Work required:
Convert the entries into a Markdown table with the columns "Number" and "Line text," one row per line, leaving out blank lines. Begin at the line that contains "You are a computer-use agent. Viewport: 541px" and stop after the last line of the entries.

Records for processing:
= = = = =

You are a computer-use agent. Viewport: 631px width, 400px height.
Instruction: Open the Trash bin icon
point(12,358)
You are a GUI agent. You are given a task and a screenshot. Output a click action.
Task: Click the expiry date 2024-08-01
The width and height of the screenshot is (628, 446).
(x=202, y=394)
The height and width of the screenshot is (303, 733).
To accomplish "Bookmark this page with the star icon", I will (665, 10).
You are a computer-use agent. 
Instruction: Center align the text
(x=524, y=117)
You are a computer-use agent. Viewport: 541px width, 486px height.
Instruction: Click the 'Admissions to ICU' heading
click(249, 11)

= = = = =

Solution to the problem:
| Number | Line text |
|---|---|
| 1 | You are a computer-use agent. Viewport: 541px width, 486px height. |
| 2 | Instruction: Click the 'Admissions to ICU' heading |
| 3 | click(249, 11) |